# Dataset entries:
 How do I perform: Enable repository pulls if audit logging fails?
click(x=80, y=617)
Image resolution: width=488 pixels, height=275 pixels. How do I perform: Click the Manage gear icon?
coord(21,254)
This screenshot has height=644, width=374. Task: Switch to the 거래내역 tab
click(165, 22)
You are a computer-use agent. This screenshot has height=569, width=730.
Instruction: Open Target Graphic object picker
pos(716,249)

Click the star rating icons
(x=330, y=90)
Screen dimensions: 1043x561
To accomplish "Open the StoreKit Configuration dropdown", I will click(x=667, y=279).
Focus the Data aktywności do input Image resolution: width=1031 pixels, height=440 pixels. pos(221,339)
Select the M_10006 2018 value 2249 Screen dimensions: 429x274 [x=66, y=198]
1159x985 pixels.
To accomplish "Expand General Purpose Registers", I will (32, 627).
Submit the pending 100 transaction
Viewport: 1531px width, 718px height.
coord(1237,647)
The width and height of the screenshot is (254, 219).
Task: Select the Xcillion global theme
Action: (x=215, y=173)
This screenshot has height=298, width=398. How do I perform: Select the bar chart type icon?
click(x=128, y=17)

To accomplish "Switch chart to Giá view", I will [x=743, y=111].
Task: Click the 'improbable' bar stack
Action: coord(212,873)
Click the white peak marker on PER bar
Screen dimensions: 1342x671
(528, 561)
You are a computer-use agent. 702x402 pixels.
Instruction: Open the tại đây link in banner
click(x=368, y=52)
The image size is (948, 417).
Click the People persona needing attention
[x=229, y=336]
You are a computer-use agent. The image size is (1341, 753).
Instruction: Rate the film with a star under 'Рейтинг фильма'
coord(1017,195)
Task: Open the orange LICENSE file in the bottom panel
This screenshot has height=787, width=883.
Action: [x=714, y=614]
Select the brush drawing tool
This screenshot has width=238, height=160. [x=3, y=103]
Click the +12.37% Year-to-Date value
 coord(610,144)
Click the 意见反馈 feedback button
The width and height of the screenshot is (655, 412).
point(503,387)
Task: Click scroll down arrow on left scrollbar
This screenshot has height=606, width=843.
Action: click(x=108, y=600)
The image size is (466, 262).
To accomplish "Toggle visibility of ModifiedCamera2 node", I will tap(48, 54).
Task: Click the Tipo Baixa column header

# Instruction:
Render every line of the material above as a Markdown table with the columns Row and Line. Number the lines in order and omit blank lines.

# Answer for the task:
| Row | Line |
|---|---|
| 1 |  How do I perform: Enable repository pulls if audit logging fails? |
| 2 | click(x=80, y=617) |
| 3 | Image resolution: width=488 pixels, height=275 pixels. How do I perform: Click the Manage gear icon? |
| 4 | coord(21,254) |
| 5 | This screenshot has height=644, width=374. Task: Switch to the 거래내역 tab |
| 6 | click(165, 22) |
| 7 | You are a computer-use agent. This screenshot has height=569, width=730. |
| 8 | Instruction: Open Target Graphic object picker |
| 9 | pos(716,249) |
| 10 | Click the star rating icons |
| 11 | (x=330, y=90) |
| 12 | Screen dimensions: 1043x561 |
| 13 | To accomplish "Open the StoreKit Configuration dropdown", I will click(x=667, y=279). |
| 14 | Focus the Data aktywności do input Image resolution: width=1031 pixels, height=440 pixels. pos(221,339) |
| 15 | Select the M_10006 2018 value 2249 Screen dimensions: 429x274 [x=66, y=198] |
| 16 | 1159x985 pixels. |
| 17 | To accomplish "Expand General Purpose Registers", I will (32, 627). |
| 18 | Submit the pending 100 transaction |
| 19 | Viewport: 1531px width, 718px height. |
| 20 | coord(1237,647) |
| 21 | The width and height of the screenshot is (254, 219). |
| 22 | Task: Select the Xcillion global theme |
| 23 | Action: (x=215, y=173) |
| 24 | This screenshot has height=298, width=398. How do I perform: Select the bar chart type icon? |
| 25 | click(x=128, y=17) |
| 26 | To accomplish "Switch chart to Giá view", I will [x=743, y=111]. |
| 27 | Task: Click the 'improbable' bar stack |
| 28 | Action: coord(212,873) |
| 29 | Click the white peak marker on PER bar |
| 30 | Screen dimensions: 1342x671 |
| 31 | (528, 561) |
| 32 | You are a computer-use agent. 702x402 pixels. |
| 33 | Instruction: Open the tại đây link in banner |
| 34 | click(x=368, y=52) |
| 35 | The image size is (948, 417). |
| 36 | Click the People persona needing attention |
| 37 | [x=229, y=336] |
| 38 | You are a computer-use agent. The image size is (1341, 753). |
| 39 | Instruction: Rate the film with a star under 'Рейтинг фильма' |
| 40 | coord(1017,195) |
| 41 | Task: Open the orange LICENSE file in the bottom panel |
| 42 | This screenshot has height=787, width=883. |
| 43 | Action: [x=714, y=614] |
| 44 | Select the brush drawing tool |
| 45 | This screenshot has width=238, height=160. [x=3, y=103] |
| 46 | Click the +12.37% Year-to-Date value |
| 47 |  coord(610,144) |
| 48 | Click the 意见反馈 feedback button |
| 49 | The width and height of the screenshot is (655, 412). |
| 50 | point(503,387) |
| 51 | Task: Click scroll down arrow on left scrollbar |
| 52 | This screenshot has height=606, width=843. |
| 53 | Action: click(x=108, y=600) |
| 54 | The image size is (466, 262). |
| 55 | To accomplish "Toggle visibility of ModifiedCamera2 node", I will tap(48, 54). |
| 56 | Task: Click the Tipo Baixa column header |